----- RECORDS SHOWN -----

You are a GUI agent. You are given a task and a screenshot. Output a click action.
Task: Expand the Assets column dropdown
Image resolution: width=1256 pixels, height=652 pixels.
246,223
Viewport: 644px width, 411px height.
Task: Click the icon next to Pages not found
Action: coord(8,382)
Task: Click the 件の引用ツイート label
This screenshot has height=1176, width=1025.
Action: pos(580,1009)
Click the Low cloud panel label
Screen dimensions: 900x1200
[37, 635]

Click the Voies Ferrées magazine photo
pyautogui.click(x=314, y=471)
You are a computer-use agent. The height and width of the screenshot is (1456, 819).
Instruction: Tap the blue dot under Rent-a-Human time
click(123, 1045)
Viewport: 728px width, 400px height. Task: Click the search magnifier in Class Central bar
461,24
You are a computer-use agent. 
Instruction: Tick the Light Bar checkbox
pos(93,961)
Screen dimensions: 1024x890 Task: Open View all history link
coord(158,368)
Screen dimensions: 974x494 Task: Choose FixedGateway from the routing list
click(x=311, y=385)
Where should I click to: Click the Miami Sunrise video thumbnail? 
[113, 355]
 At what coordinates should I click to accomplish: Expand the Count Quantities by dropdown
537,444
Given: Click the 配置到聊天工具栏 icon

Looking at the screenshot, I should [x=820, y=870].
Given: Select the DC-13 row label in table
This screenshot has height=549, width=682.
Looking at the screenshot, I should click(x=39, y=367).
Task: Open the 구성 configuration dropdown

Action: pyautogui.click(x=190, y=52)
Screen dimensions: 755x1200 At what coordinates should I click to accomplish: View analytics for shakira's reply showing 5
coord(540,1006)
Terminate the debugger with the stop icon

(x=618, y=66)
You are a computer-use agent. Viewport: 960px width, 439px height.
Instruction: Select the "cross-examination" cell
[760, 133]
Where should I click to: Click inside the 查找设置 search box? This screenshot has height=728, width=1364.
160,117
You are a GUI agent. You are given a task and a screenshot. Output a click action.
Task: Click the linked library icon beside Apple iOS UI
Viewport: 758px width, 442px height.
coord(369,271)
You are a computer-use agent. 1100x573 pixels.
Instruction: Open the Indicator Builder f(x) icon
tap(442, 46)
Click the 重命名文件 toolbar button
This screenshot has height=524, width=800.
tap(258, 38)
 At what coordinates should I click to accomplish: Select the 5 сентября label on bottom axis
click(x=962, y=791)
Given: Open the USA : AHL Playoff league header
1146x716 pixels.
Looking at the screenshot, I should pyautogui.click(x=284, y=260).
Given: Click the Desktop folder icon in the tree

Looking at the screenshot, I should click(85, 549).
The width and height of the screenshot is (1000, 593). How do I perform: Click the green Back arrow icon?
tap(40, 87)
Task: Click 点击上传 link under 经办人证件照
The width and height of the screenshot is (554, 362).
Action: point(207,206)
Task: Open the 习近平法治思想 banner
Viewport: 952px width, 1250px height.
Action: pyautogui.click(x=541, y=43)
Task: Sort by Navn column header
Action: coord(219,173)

-----

[ACTIVITY] The full set of lines above should be retyped without a single change.

[COMPLETED EXERCISE]
You are a GUI agent. You are given a task and a screenshot. Output a click action.
Task: Expand the Assets column dropdown
Image resolution: width=1256 pixels, height=652 pixels.
246,223
Viewport: 644px width, 411px height.
Task: Click the icon next to Pages not found
Action: coord(8,382)
Task: Click the 件の引用ツイート label
This screenshot has height=1176, width=1025.
Action: pos(580,1009)
Click the Low cloud panel label
Screen dimensions: 900x1200
[37, 635]

Click the Voies Ferrées magazine photo
pyautogui.click(x=314, y=471)
You are a computer-use agent. The height and width of the screenshot is (1456, 819).
Instruction: Tap the blue dot under Rent-a-Human time
click(123, 1045)
Viewport: 728px width, 400px height. Task: Click the search magnifier in Class Central bar
461,24
You are a computer-use agent. 
Instruction: Tick the Light Bar checkbox
pos(93,961)
Screen dimensions: 1024x890 Task: Open View all history link
coord(158,368)
Screen dimensions: 974x494 Task: Choose FixedGateway from the routing list
click(x=311, y=385)
Where should I click to: Click the Miami Sunrise video thumbnail? 
[113, 355]
 At what coordinates should I click to accomplish: Expand the Count Quantities by dropdown
537,444
Given: Click the 配置到聊天工具栏 icon

Looking at the screenshot, I should [x=820, y=870].
Given: Select the DC-13 row label in table
This screenshot has height=549, width=682.
Looking at the screenshot, I should click(x=39, y=367).
Task: Open the 구성 configuration dropdown

Action: pyautogui.click(x=190, y=52)
Screen dimensions: 755x1200 At what coordinates should I click to accomplish: View analytics for shakira's reply showing 5
coord(540,1006)
Terminate the debugger with the stop icon

(x=618, y=66)
You are a computer-use agent. Viewport: 960px width, 439px height.
Instruction: Select the "cross-examination" cell
[760, 133]
Where should I click to: Click inside the 查找设置 search box? This screenshot has height=728, width=1364.
160,117
You are a GUI agent. You are given a task and a screenshot. Output a click action.
Task: Click the linked library icon beside Apple iOS UI
Viewport: 758px width, 442px height.
coord(369,271)
You are a computer-use agent. 1100x573 pixels.
Instruction: Open the Indicator Builder f(x) icon
tap(442, 46)
Click the 重命名文件 toolbar button
This screenshot has height=524, width=800.
tap(258, 38)
 At what coordinates should I click to accomplish: Select the 5 сентября label on bottom axis
click(x=962, y=791)
Given: Open the USA : AHL Playoff league header
1146x716 pixels.
Looking at the screenshot, I should pyautogui.click(x=284, y=260).
Given: Click the Desktop folder icon in the tree

Looking at the screenshot, I should click(85, 549).
The width and height of the screenshot is (1000, 593). How do I perform: Click the green Back arrow icon?
tap(40, 87)
Task: Click 点击上传 link under 经办人证件照
The width and height of the screenshot is (554, 362).
Action: point(207,206)
Task: Open the 习近平法治思想 banner
Viewport: 952px width, 1250px height.
Action: pyautogui.click(x=541, y=43)
Task: Sort by Navn column header
Action: coord(219,173)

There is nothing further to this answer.